今回も、2位の野村佑希(花咲徳栄)、4位の万波中正(横浜)といった、将来期待できそうな選手をしっかり穫っています。

ぼくは、二軍の試合を観ることが多いんですが、日本ハムというチームは、少数精鋭主義で、選手をどんどんゲームで使って経験を積ませるという方針でやっている。だから、イースタンリーグでの成績は決してよくない。二軍戦は、勝つことが目的ではなく、選手に経験を積ませ、成長させる場という考え方なんです。フォームを強制的にいじるということも絶対しませんから。

ドラフトで逆指名が廃止された2007年以降の12年間で、ファイターズは、リーグ優勝3回、日本一1回を遂げている。

広島東洋カープも、今回のドラフトは成功してますね。

小園海斗(報徳学園)を抽選で穫れたのは大きい。彼は、今のレギュラー・田中広輔の後継者として内野の要になれる選手です。カープらしい先を見越した指名ですね。
今は野手陣が充実していますから、2位で即戦力の大卒選手(島内颯太郎/九州共立大)を穫ったのも、チーム戦略に適した指名です。

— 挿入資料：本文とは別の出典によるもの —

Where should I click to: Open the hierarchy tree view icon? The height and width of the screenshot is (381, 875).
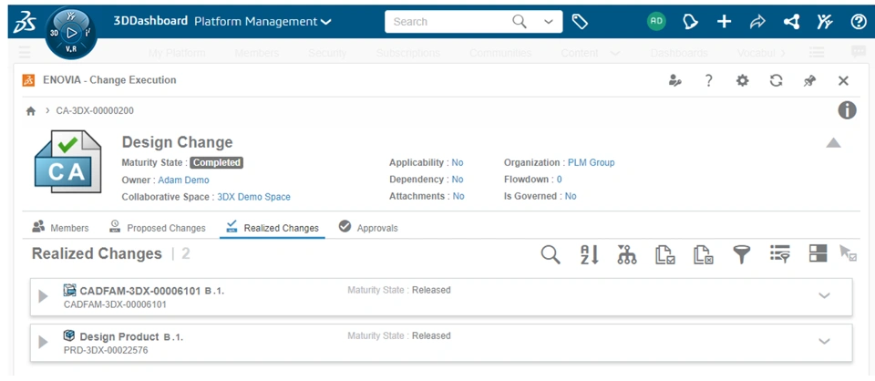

広島は、2016年〜18年、セ・リーグでは巨人以外初のリーグ3連覇を果たした。

日本シリーズ出場は逃しましたが、10年ぶりの優勝を飾った埼玉西武ライオンズもいい補強をしました。

打線は12球団一と言ってもいいくらいの破壊力を持つ一方で、弱点となっているが投手陣。今回は、その弱点を補う投手中心の指名をしました。1回目の選択は、11球団が高卒野手を指名するなかで、唯一大卒の即戦力投手(松本航/日本体育大)を指名。2位以下でも3人の投手を指名しています。

チームの現状と将来を見据えて、バランスのいい補強をしました。このチームも、育成システムがしっかりしているという自信がありますから、ドラフトの指名傾向にブレがありません。

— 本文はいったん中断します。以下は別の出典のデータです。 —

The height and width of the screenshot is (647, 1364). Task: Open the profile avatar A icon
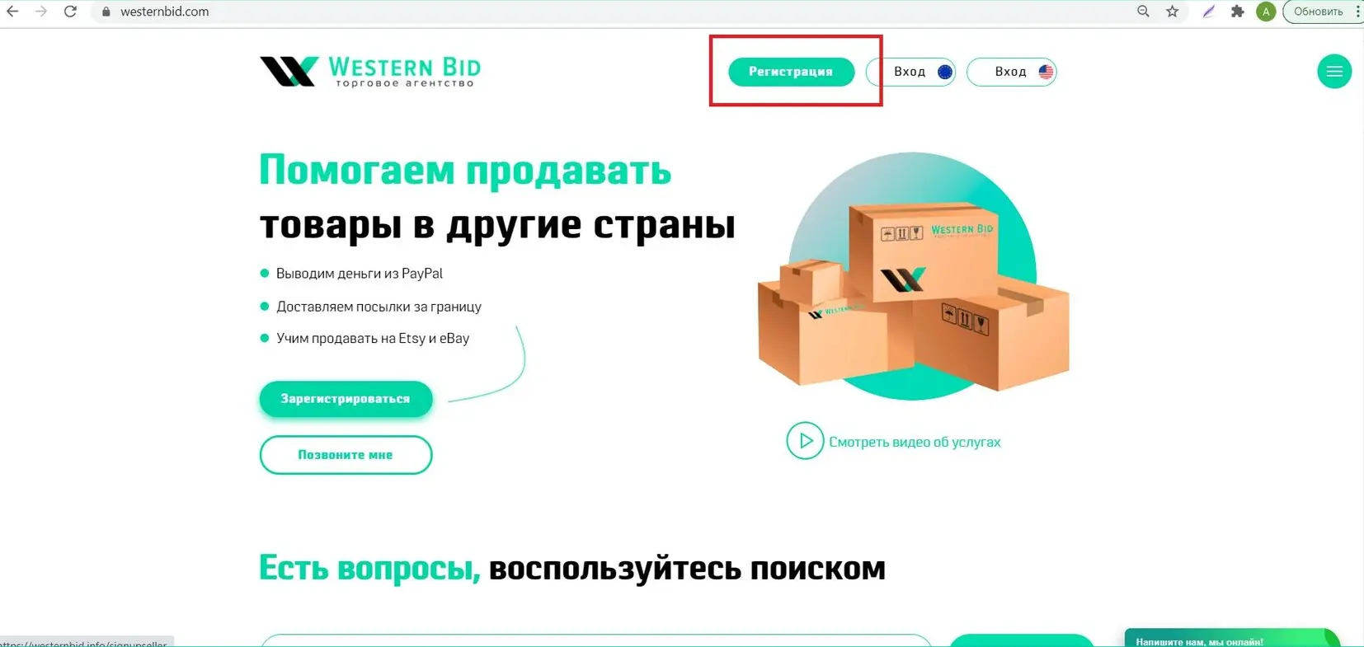[1266, 12]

ライオンズは、今季10年ぶりのリーグ優勝だったが、その間、6回はAクラスだった。

昨年、下克上で日本シリーズに出場した横浜DeNAベイスターズの穫り方はいいですね。好きな穫り方です。

ここ数年、ゲームを作れる投手を上位で穫るという方針がはっきりしています。今回も1位(上茶谷大河/東洋大)と3位(大貫晋一/新日鉄住金鹿島)は即戦力投手でした。

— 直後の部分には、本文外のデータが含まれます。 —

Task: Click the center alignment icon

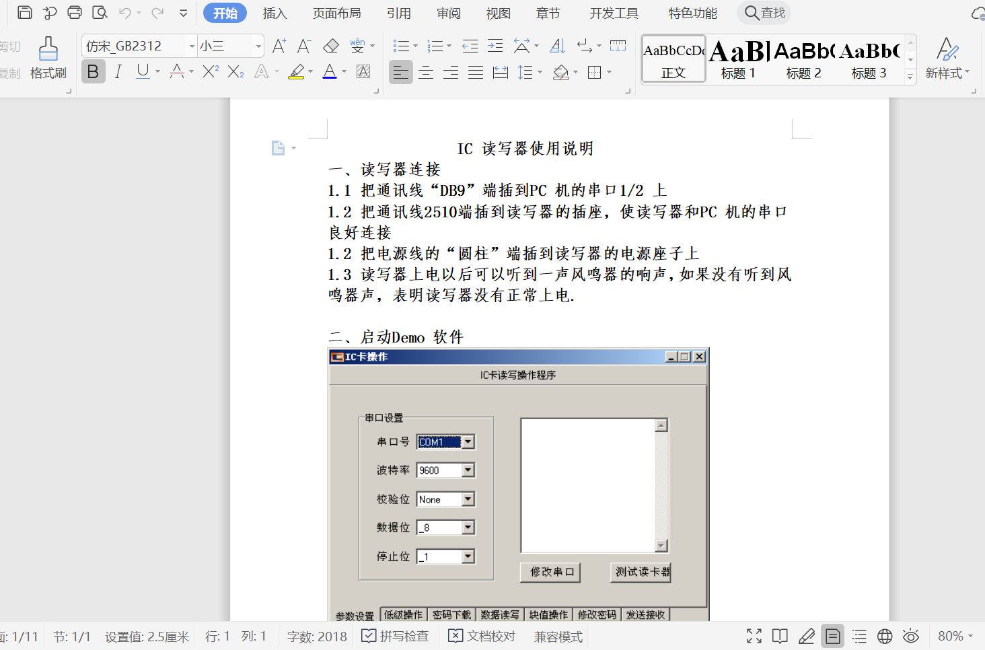Action: pos(426,72)
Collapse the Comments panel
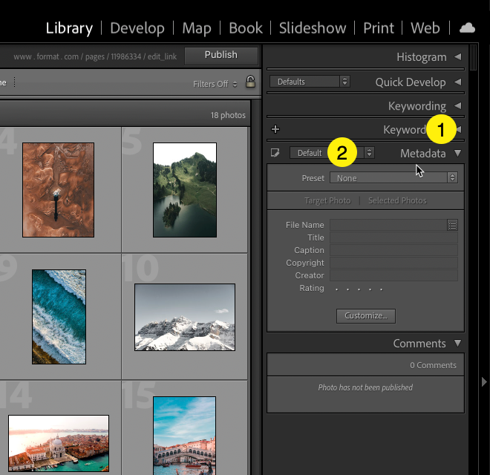This screenshot has width=490, height=475. tap(457, 344)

ただ、チームがDeNAになってまだ間もないせいか、二軍での育成の方法が確立していない。筒香嘉智以降、中心打者となれる選手が育っていません。

ドラフトを見ればわかるように、チーム戦略ははっきりしていますから、これから二軍の指導陣が整っていけば、強くなると思います。

ベイスターズは、昨季19年ぶりに日本シリーズ出場を果たした。

ドラフトの目玉であった根尾を指名できた中日ドラゴンズは、予想以上の成果だったんじゃないでしょうか。2位(梅津晃大/東洋大)と3位(勝野昌慶/三菱重工名古屋)も即戦力のいい投手が穫れました。

ドラゴンズは、落合監督が退いて、2013年から6年連続でBクラスに低迷していますが、このチームの弱点は、フロントとチームの首脳陣の間の指令系統がよく見えなくて、現場が混乱するということがあります。長くチームを支えてくれそうな選手を穫れた訳ですから、これを復活のきっかけにしてほしいですね。

ドラゴンズは、2013年から5年連続Bクラスが続いている。